Neuro-ophthalmology Conditions and appropriate referral pathway
- Third nerve palsy
- Fourth nerve palsy
- Sixth nerve palsy
- Seventh nerve palsy
- Horner's Syndrome or pupil anisocoria
- Neurological fields defect
- Swollen optic discs
- Migraine with visual aura
1. Third Nerve Palsy
Cranial nerve palsies may indicate intracranial pathology so the patient should have a full neurological assessment to look for any other localised signs and have imaging of the brain (ideally a CT venogram) as part of the initial workup.
Acute onset, painful third nerve palsy with headache or neck-ache: please refer immediately to a local Emergency Department.
Sudden onset third nerve palsy with minimal headache and a history of microvascular disease may be referred to our eye casualty for urgent assessment.
2. Fourth Nerve Palsy
Fourth nerve cranial nerve palsies are less commonly acute. More often it is a decompensation of a congenital palsy, traumatic or microvascular. These can be referred to casualty if sudden-onset or to clinic routinely (up to 18 weeks) if longstanding or minimally symptomatic.
3. Sixth Nerve Palsy
Acute onset sixth cranial nerve palsy should be referred to the eye casualty service.
4. Seventh Nerve Palsy
Patients with Bell’s palsy or lower motor neuron facial nerve palsies are more susceptible to corneal exposure and dry eyes. Rarely this can lead to severe infection of the ocular surface. These patients can be usually managed in the community with topical lubricant 4-8 times per day and a lubricating ointment at night-time with horizontal lid taping to prevent exposure.
Please refer if the eye becomes uncontrollably dry or red. Corneal ulceration (which can be seen as an acute opacity of the cornea) requires urgent same day referral.
Myasthenia gravis may present with eye symptoms alone in 70% of cases, peaking at the ages of 20 and 60. It should be suspected when symptoms (diplopia, ptosis) are intermittent or variable, and become significantly worse towards the end of the day or after exertion.
The patient’s GP may consider testing for Anti-Acetylcholine Receptor and Anti-Muscarine Receptor antibody prior to referral.
This can most commonly be referred routinely, although on occasions, the systemic manifestations may be rather significant, such as swallowing, chewing or breathing difficulties. This must be immediately referred to the medical or neurology team as an emergency.
6. Horner Syndrome or pupil anisocoria
Patients with new onset anisocoria with significant neck/headache or neurological signs (i.e. painful 3rd nerve palsy or Horners’ syndrome) should be sent immediately to the nearest A&E department for urgent assessment and imaging (CT venogram or MRI).

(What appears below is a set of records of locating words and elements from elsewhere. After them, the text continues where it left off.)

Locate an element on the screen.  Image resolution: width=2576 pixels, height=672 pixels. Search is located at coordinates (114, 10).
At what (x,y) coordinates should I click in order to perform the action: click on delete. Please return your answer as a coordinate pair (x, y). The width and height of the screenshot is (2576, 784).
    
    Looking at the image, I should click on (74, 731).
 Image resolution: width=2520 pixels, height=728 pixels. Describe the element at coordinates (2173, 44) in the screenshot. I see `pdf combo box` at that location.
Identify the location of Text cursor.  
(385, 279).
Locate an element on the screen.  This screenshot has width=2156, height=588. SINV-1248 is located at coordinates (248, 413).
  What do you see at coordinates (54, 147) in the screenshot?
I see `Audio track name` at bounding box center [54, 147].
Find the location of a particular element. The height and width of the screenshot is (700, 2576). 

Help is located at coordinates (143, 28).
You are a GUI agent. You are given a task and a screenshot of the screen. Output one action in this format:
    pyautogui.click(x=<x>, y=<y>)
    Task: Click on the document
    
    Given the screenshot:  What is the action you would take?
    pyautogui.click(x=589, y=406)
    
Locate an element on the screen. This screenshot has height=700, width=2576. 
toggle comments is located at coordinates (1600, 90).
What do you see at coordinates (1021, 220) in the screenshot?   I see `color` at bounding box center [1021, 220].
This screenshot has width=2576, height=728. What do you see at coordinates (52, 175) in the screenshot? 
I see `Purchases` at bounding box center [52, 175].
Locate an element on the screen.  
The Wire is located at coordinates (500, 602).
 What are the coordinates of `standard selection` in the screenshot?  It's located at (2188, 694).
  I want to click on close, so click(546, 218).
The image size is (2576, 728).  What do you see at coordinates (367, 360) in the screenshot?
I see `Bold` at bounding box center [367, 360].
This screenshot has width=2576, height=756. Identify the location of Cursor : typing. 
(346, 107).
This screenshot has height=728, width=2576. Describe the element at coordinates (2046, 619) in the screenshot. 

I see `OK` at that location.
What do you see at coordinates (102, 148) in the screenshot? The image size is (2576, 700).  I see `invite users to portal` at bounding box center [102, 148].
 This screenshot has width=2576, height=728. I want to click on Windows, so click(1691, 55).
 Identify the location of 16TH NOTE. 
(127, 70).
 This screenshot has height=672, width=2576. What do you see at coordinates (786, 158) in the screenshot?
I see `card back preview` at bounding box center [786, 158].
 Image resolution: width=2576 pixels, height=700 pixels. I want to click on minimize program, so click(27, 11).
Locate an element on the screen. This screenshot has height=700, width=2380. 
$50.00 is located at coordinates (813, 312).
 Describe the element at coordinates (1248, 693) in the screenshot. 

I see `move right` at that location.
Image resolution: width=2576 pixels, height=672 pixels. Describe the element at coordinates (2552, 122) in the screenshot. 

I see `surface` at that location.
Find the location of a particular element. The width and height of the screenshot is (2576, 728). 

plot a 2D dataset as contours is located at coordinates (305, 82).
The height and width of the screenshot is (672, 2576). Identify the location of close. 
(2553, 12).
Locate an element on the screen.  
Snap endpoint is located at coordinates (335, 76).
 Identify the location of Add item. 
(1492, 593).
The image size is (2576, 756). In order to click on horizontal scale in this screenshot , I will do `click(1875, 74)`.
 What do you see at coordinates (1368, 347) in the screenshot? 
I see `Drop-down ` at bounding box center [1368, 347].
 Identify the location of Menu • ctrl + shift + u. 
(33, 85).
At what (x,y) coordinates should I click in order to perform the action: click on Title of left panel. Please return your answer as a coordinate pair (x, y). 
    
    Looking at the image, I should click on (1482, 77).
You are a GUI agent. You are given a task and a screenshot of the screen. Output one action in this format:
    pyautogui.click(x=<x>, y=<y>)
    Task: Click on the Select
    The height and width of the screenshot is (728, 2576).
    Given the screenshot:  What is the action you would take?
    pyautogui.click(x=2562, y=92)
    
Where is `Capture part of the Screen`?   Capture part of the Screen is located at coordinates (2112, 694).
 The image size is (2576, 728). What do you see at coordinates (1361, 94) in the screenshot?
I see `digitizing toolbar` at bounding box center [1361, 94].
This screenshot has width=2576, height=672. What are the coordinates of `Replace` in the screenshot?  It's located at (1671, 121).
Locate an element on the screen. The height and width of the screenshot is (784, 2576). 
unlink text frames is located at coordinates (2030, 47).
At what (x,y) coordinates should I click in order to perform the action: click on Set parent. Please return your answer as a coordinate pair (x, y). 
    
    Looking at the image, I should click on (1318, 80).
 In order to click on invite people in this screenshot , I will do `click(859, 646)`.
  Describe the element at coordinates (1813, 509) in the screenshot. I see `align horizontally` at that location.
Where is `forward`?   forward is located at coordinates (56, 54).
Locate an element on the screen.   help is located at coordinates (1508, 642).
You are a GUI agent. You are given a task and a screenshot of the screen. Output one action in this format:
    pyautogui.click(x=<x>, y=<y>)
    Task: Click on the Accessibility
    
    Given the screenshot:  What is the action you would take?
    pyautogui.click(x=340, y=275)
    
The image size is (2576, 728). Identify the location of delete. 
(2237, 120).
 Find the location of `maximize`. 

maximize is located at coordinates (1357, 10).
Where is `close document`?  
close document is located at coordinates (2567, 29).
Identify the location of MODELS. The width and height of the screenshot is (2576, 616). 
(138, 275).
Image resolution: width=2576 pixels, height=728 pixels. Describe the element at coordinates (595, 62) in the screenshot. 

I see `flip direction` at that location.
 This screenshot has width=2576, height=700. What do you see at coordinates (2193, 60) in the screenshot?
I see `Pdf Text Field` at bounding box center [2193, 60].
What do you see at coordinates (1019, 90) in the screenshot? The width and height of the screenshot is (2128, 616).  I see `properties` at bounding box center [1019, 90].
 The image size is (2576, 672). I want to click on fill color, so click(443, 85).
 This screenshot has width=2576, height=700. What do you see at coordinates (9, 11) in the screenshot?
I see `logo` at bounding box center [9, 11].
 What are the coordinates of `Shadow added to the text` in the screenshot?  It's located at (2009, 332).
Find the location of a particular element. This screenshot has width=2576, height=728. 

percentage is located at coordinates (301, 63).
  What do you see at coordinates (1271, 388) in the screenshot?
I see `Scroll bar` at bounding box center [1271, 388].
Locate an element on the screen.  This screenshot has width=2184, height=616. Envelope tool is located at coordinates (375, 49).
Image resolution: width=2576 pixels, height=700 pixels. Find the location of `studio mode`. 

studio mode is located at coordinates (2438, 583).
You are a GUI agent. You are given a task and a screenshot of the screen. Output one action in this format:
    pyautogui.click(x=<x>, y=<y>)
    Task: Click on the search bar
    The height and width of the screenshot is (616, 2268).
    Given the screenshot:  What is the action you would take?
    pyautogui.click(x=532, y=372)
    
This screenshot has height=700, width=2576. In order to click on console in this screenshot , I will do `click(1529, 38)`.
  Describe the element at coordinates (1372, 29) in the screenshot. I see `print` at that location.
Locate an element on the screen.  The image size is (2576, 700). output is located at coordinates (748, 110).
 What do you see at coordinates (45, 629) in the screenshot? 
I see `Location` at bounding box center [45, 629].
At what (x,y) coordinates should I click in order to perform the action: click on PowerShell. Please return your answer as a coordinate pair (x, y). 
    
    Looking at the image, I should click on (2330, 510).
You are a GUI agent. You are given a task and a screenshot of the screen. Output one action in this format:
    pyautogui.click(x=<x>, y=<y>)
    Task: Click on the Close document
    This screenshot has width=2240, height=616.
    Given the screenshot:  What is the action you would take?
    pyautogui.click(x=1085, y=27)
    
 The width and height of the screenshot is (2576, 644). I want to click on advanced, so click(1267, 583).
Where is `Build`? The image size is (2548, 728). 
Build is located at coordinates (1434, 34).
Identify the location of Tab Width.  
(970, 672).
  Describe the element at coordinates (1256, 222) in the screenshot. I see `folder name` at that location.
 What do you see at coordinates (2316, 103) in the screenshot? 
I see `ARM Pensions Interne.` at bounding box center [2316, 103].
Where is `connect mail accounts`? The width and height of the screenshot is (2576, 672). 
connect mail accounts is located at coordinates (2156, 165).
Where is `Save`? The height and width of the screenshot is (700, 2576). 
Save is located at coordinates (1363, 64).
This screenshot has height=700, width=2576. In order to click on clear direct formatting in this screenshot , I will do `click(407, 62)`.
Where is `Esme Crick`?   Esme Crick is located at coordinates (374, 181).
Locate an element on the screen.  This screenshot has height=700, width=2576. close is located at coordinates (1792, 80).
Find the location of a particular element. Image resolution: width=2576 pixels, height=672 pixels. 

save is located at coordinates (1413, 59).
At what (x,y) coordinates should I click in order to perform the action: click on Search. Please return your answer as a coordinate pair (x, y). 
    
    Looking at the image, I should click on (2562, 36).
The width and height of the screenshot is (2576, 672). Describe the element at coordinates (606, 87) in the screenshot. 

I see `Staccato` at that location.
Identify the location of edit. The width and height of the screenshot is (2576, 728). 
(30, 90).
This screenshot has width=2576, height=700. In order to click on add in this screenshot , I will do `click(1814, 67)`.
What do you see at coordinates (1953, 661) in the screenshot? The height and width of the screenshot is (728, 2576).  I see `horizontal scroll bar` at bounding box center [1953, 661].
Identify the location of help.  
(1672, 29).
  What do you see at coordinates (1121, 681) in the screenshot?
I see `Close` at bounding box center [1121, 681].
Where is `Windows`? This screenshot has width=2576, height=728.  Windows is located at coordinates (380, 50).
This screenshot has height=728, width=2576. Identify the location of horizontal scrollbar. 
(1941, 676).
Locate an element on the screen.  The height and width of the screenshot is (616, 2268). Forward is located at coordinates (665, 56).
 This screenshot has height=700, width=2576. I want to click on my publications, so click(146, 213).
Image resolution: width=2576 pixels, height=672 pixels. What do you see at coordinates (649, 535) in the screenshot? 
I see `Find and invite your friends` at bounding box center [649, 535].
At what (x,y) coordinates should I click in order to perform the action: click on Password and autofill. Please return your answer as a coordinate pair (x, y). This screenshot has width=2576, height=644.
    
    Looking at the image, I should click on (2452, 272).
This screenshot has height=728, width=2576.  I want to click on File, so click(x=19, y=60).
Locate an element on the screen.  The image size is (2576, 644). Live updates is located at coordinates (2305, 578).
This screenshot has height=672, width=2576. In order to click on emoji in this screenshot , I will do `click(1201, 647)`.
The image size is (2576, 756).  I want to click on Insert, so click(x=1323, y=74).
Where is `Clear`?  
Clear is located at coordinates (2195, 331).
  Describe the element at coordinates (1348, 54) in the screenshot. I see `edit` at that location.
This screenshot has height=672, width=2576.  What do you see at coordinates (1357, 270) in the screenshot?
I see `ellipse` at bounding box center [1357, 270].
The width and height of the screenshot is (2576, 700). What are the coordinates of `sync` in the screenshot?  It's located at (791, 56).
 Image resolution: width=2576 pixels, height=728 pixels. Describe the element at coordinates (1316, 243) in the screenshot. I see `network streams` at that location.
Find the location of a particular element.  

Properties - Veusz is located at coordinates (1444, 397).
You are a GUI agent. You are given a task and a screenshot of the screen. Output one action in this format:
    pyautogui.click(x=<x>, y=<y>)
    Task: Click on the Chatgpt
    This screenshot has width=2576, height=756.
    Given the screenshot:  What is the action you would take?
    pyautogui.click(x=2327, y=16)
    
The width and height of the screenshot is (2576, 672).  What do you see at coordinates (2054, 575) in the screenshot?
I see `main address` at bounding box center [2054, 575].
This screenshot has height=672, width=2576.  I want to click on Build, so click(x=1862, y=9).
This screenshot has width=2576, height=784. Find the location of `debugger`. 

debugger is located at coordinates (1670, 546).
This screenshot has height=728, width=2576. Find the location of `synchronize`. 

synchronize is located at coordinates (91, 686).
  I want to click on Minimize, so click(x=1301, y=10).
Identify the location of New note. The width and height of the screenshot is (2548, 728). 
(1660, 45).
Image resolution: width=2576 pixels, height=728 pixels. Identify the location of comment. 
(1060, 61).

Longstanding asymptomatic anisocoria may be referred routinely and the patient advised to attend casualty if symptoms develop.
Before referring please consider whether the patient may have had contact with any medications affecting the autonomic nervous system.
7. Neurological field defect
A patient with an acute onset and symptomatic homonymous visual field defect requires immediate referral to the stroke or medical on call team. Symptoms might include weakness in the face, arm or leg, confusion, headaches, slurred speech, difficulty walking, or difficulty swallowing.
If this is an incidental finding and the patient is asymptomatic, referral to the ophthalmology unit may be made routinely.
Referral to the eye casualty is recommended for new onset bi-temporal visual field defects once imaging (CT venogram or MRI) has been conducted.
8. Swollen discs
Asymptomatic patients where unclear disc margins are found on routine examination may be considered for advice and guidance and the patient advised to attend A&E if neurological symptoms develop in the interim.
When referring patients, or simply asking for advice, please include in your email: an OCT of the disc; visual acuity; colour (Ishihara) acuity. This is helpful to our consultants in determining urgency.
Patients with increasing headache or neurological red flags should be referred to our casualty service.
9. Migraine with visual aura
Migraine aura (jagged lines of light across one or both eyes) in a young, known migraineur is rarely of concern and can be referred routinely if there is no other neurological symptoms.
New onset migraines with aura in older patients or aura that increases in frequency always in the same area of the vision should be referred to neuro-ophthalmology/ neurology on a semi-urgent basis.